污染及其预防措施

PCR污染是由可被引物扩增的外源DNA进入PCR反应体系所致。PCR技术的敏感性极高，极微量的污染即可导致假阳性的产生。PCR污染主要是随机污染，包括PCR反应前污染及反应后污染。

（一）主要污染

1．PCR反应前污染　主要是样品DNA的交叉污染。提取DNA使用的仪器上残留的杂质、DNA或反应管中残留的PCR产物、PCR操作者皮肤或头发等均可引起样品污染。其中PCR产物的污染亦称残留污染，是引起样品交叉污染的主要因素。

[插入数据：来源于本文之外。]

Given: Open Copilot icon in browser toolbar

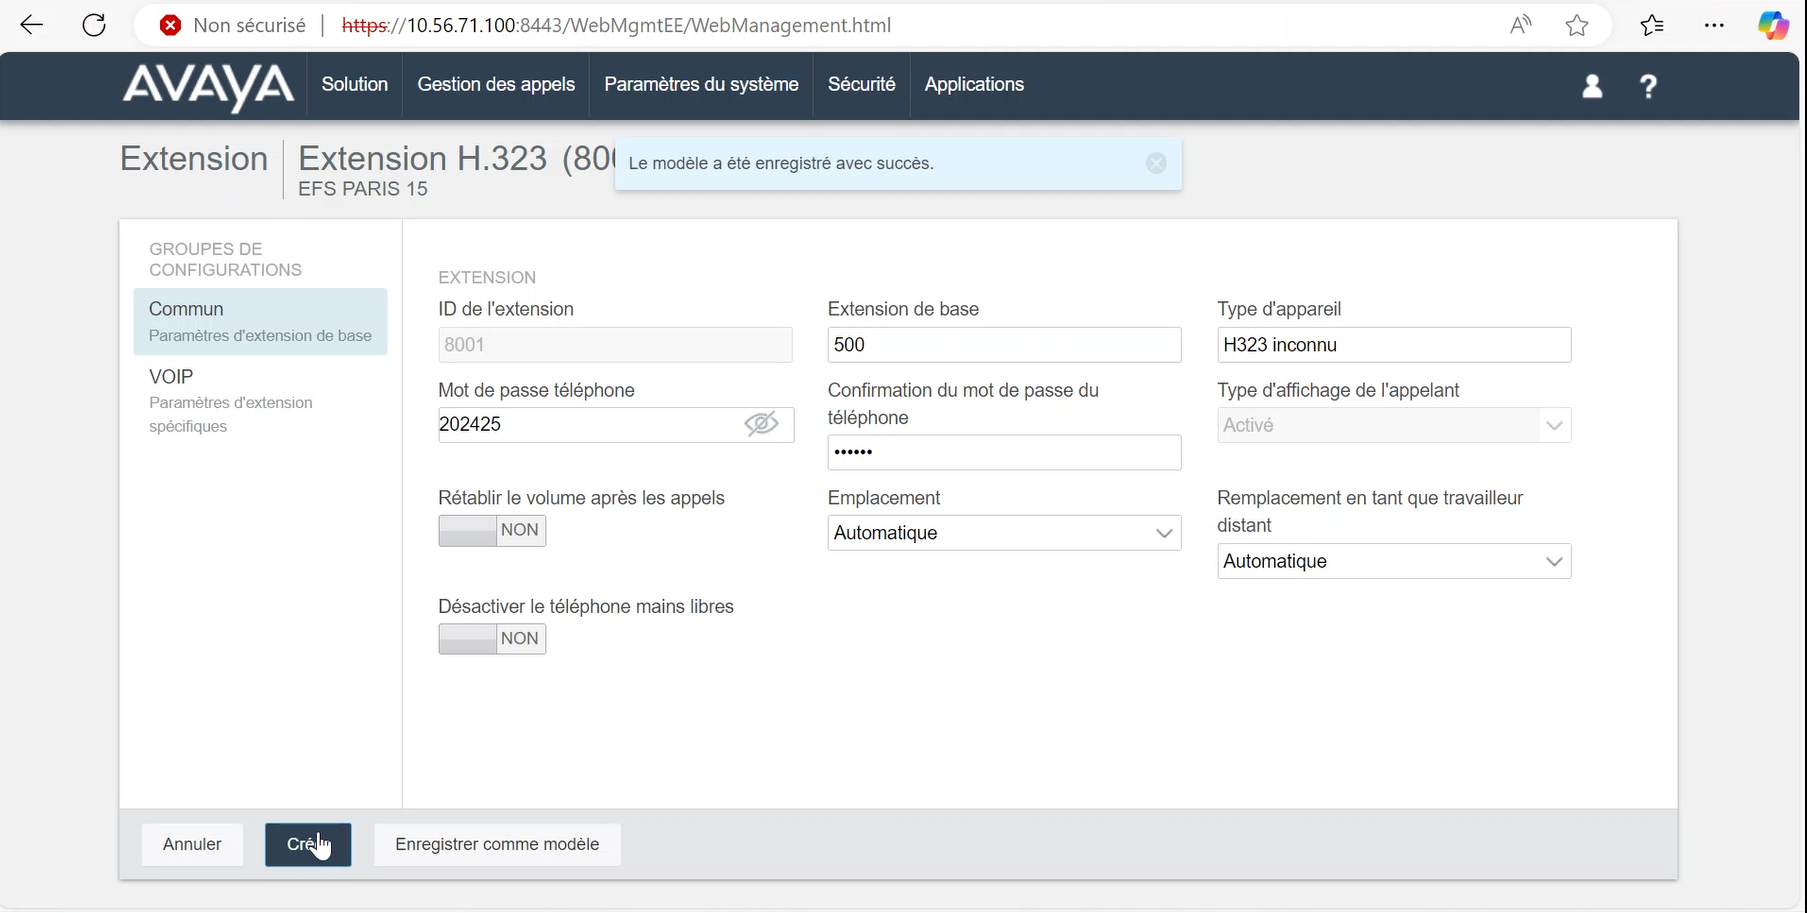Looking at the screenshot, I should coord(1773,25).
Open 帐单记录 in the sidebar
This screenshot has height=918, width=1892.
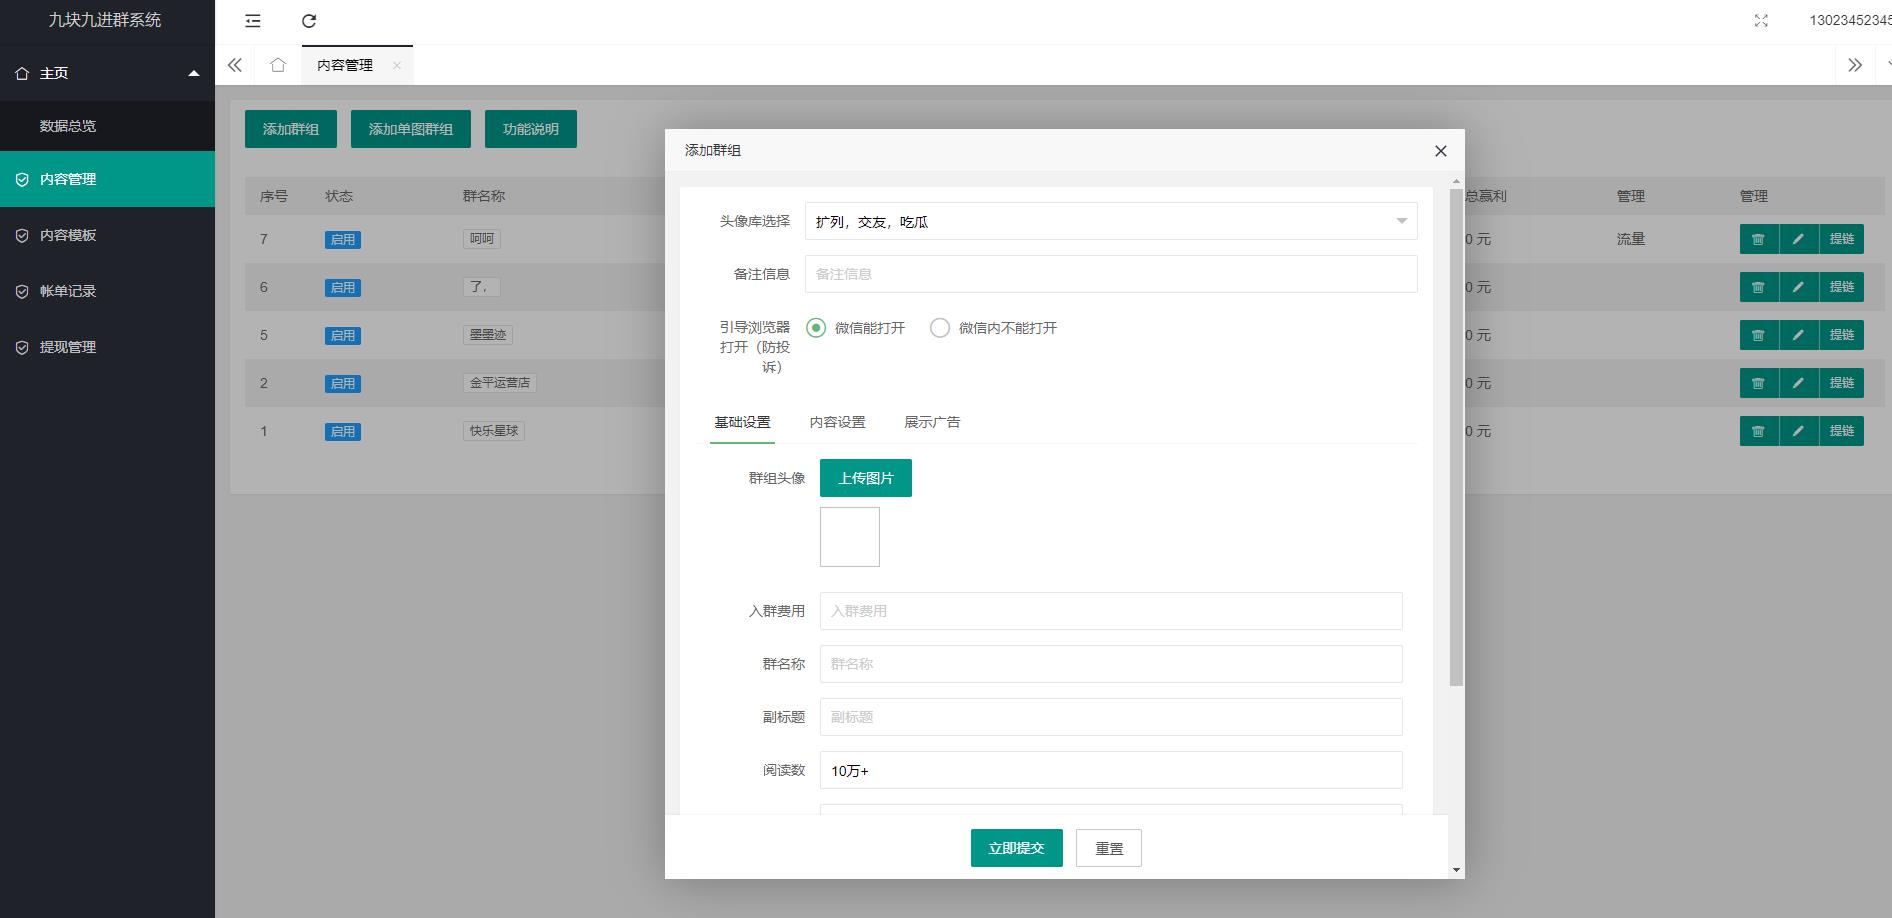click(x=68, y=291)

明胶、DNA聚合酶等PCR反应试剂等均有可能带有杂质DNA，因此亦可导致PCR反应前污染。

2．PCR反应后污染　PCR反应后污染主要来自于PCR产物检测过程，如电源上样、点杂交点样时加样器吸头之间的污染等。

（二）预防措施

进行PCR反应时，采取下列规则有助于防止污染。

（1）如有可能，应在装有紫外灯的层流式工作台内进行PCR反应。凡不用工作台时应打开紫外灯。应使工作台内始终置有PCR专用微量离心机、一次性手套、整套移液器和其他必需品。由于自动移液器的管部是常见的污染源，因此配液和移液时应当使用配有一次性吸头和活塞的正向排液式移液器。所有缓冲液、吸头和离心管使用前必须经过高压消毒处理。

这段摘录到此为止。